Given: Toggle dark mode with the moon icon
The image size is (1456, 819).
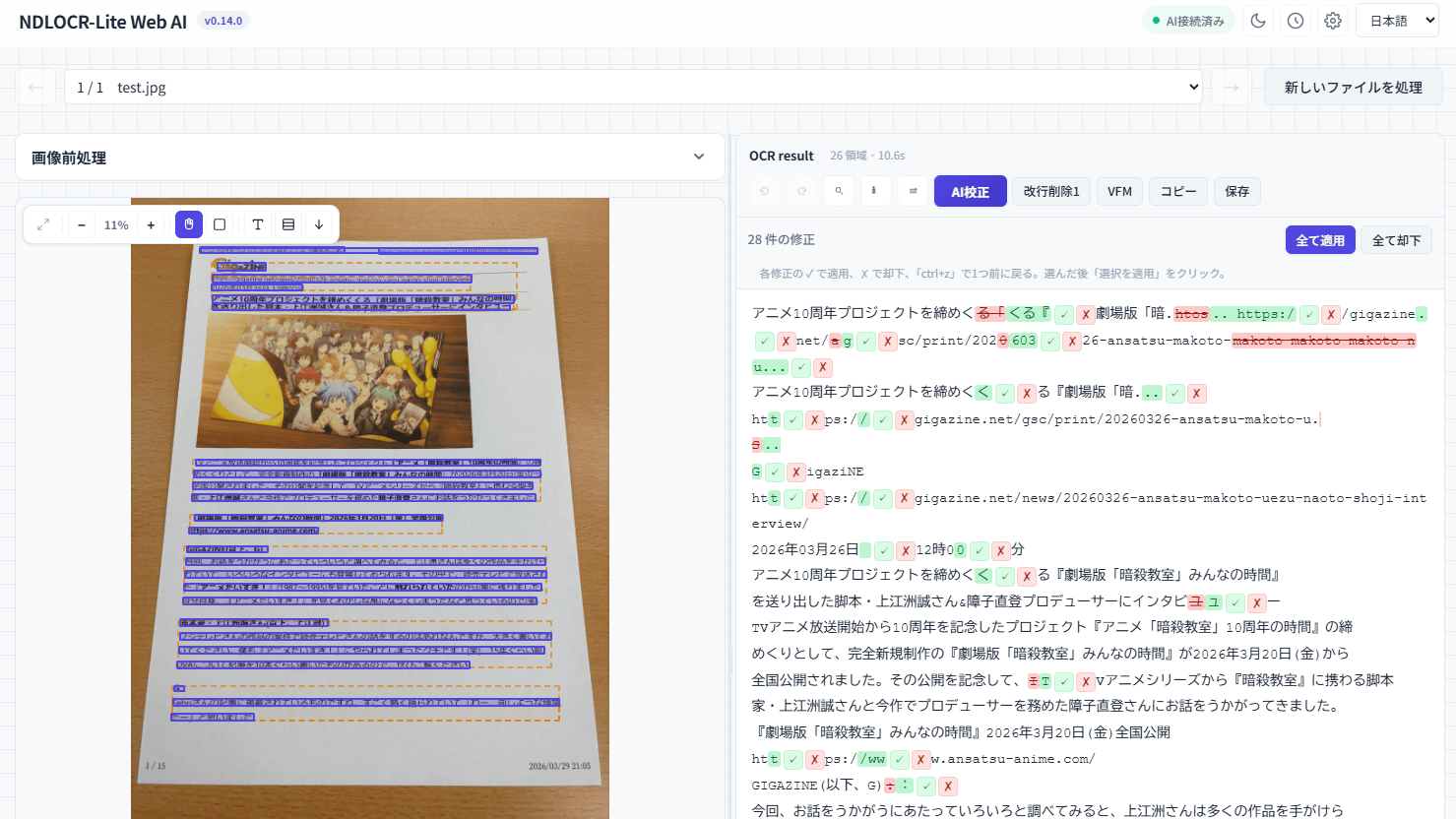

==

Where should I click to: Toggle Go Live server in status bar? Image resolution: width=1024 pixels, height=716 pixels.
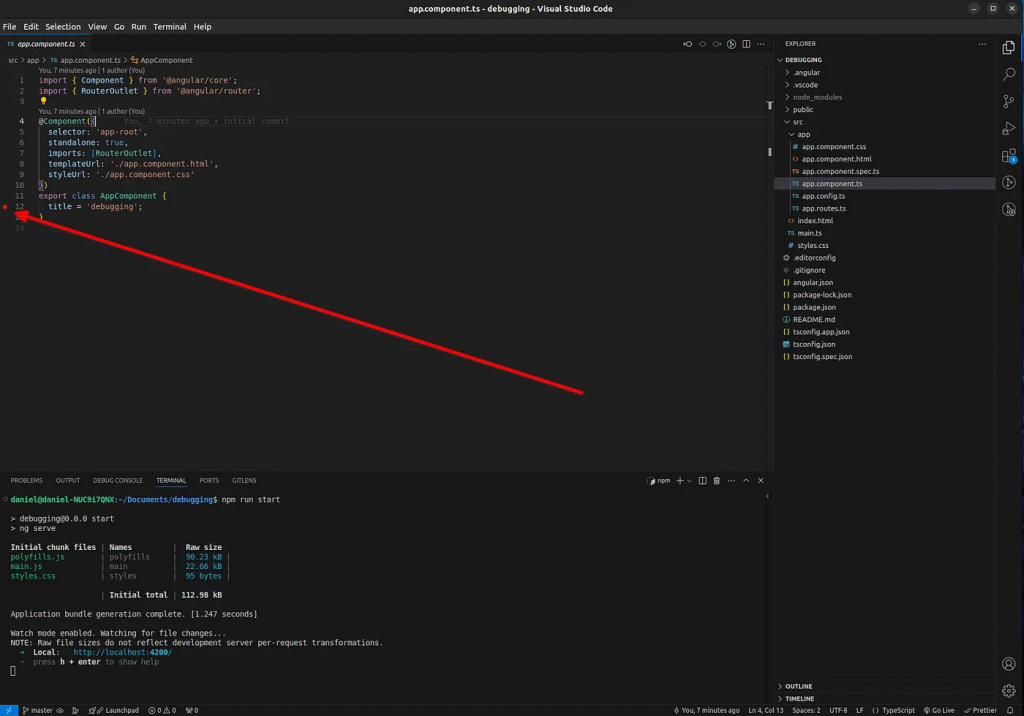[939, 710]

--

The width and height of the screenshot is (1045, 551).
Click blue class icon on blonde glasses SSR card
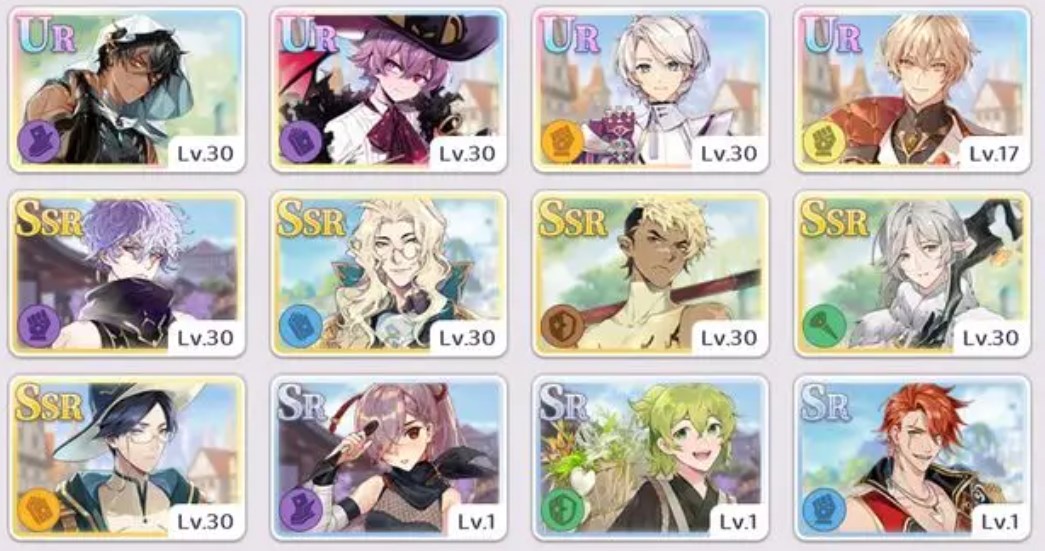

Your assignment »
Within the data above, the lines from the one with "Given: Toggle dark mode with the moon icon" to the one with "The image size is (1456, 819)." must be repeated exactly; no other line belongs in the answer.

Task solution »
Given: Toggle dark mode with the moon icon
The image size is (1456, 819).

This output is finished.